Though a majority of AHA attendees polled just prior to the DECLARE trial presentation expressed confidence in treating their high-risk diabetic patients with dapagliflozin (a sodium-glucose cotransporter-2 inhibitor), we can't treat a condition if we don't know the patient has it.[4] It's time for cardiologists to share ownership with primary care providers in the diagnosis and treatment of diabetes.

Are Some Recommendations Practical?

Recommendations for  conversations regarding lifestyle management were prominent in the new cholesterol  guidelines,  but is that a practical goal for the hamster wheel of today's office medicine? Physicians barely have time to do a physical exam, review meds and office labs, and hear new or ongoing concerns. With the RVU police firmly attached to the backs of nearly all providers, who really has time for an adequate conversation on lifestyle management? It should be a number 1 priority, but instead it's rarely an afterthought. After today,  reimbursement patterns should shift toward better equalization for the time it takes for that conversation compared with the time it takes to obtain an angiogram, for instance.
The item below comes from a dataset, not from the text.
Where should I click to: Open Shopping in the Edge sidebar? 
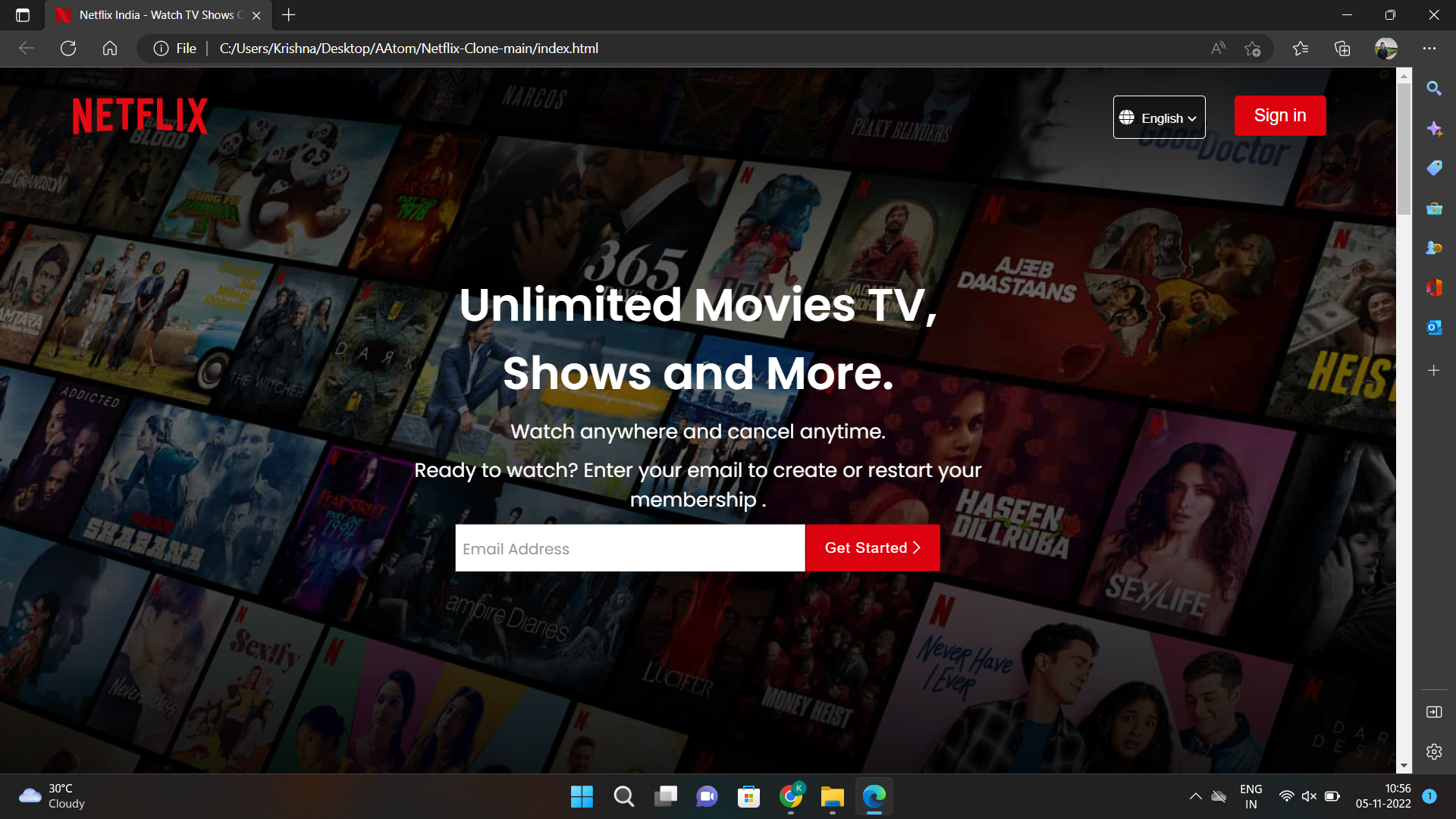pyautogui.click(x=1433, y=168)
Do the Guidelines Need an Instant Update?

Fish oils are not mentioned in the cholesterol guidelines; maybe they should be. The REDUCE-IT trial demonstrated that  2 g twice daily of icosapent ethyl—a highly purified fish oil—reduced cardiovascular events by 25% in patients with elevated triglycerides.[5]  The similar STRENGTH trial  testing 4 g of a mixed fish oil is due to be completed late 2019. If it is also positive, proprotein convertase subtilisin/kexin type 9 inhibition may be pushed farther down the ladder of recommendations.

I'd like to thank the guidelines writers and other trialists for their diligent work. The fruits of their labors will sustain us long beyond our lifetime, but only if we apply them in our everyday practice.